We tested it on 3090 and 4090 works as expected.


WhisperLive supports both TensorRT and faster-whisper. We didn’t reduce the chunk size rather use padding based on the chunk size received from the client. Reducing the segment size should be a more optimised solution in the Live scenario.

For streaming we continuously stream audio bytes of fixed size to the server and send the completed segments back to the client while incrementing the timestamp_offset.


Ah, but that sounds like a very inefficient approach, which probably still has quite high latency, and probably also performs bad in terms of word-error-rate (WER).

But I'm happy to be proven wrong. That's why I would like to see some actual numbers. Maybe it's still okish enough, maybe it's actually really bad. I'm curious. But I don't just want to see a demo or a sloppy statement like "it's working ok".

Note that this is a highly non-trivial problem, to make a streamable speech recognition system with low latency and still good performance. There is a big research community working on just this problem.

I actually have worked on this problem myself. E.g. see our work "Chunked Attention-based Encoder-Decoder Model for Streaming Speech Recognition" (https://arxiv.org/abs/2309.08436), which will be presented at ICASSP 2024. E.g. for a median latency of 1.11s ec, we get a WER of 7.5% on TEDLIUM-v2 dev, which is almost as good as the offline model with 7.4% WER. This is a very good result (only very minor WER degradation). Or with a latency of 0.78 sec, we get 7.7% WER. Our model currently does not work too well when we go to even lower latencies (or the computational overhead becomes impractical).

Or see Emformer (https://arxiv.org/abs/2010.10759) as another popular model.


whisper is simply not designed for this, in many ways, and it's impressive engineering to try and overcome its limitations, but I can't help but feel that it is easier to just use an architecture that is designed for the problem.

I was impressed by Kaldi's models for streaming ASR: https://k2-fsa.github.io/sherpa/onnx/pretrained_models/index... ; I suspect that the Nvidia/Suno Parakeet models will also be pretty good for streaming https://huggingface.co/nvidia/parakeet-ctc-0.6b


Very interesting. Thanks for the references. Have you released the code or pre-trained models yet or do you plan to do so at some point?


The code is all released already. You find it here: https://github.com/rwth-i6/returnn-experiments/tree/master/2...

This is TensorFlow-based. But I also have another PyTorch-based implementation already, also public (inside our other repo, i6_experiments). It's not so easy currently to set this up, but I'm working on a simpler pipeline in PyTorch.

We don't have the models online yet, but we can upload them later. But I'm not sure how useful they are outside of research, as they are specifically for those research tasks (Librispeech, Tedlium), and probably don't perform too well on other data.


Indeed a great point. Waiting for a specific cue, before responding, is an interesting idea. It would make the interaction more natural, especially in situations where the user is thinking aloud or formulating their thoughts before seeking the AI's input.

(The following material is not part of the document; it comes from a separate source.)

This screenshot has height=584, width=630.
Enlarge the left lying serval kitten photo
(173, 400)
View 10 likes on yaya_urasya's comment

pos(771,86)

Interruption is something that is already in the pipeline and we are working on it. You should see an update soon.


Thanks! Really looking forward to interruptions.

I think about the cue as kind of being like "Hey Siri/Alexa/Cortana" but in reverse.


We thought about doing this in Whisper itself, since its already working in the audio space.


Yes, this is something we want to look into in more detail, really appreciate sharing the research.


Tried this on 4090 and the responsiveness and real-time communication it offers are truly impressive. It has significantly improved my overall experience, especially in scenarios where minimal delay is crucial.

Compared to WhisperFusion, Rabbit R1 feels like it's stuck in the past, they could maybe use the OpenSource WhisperFusion.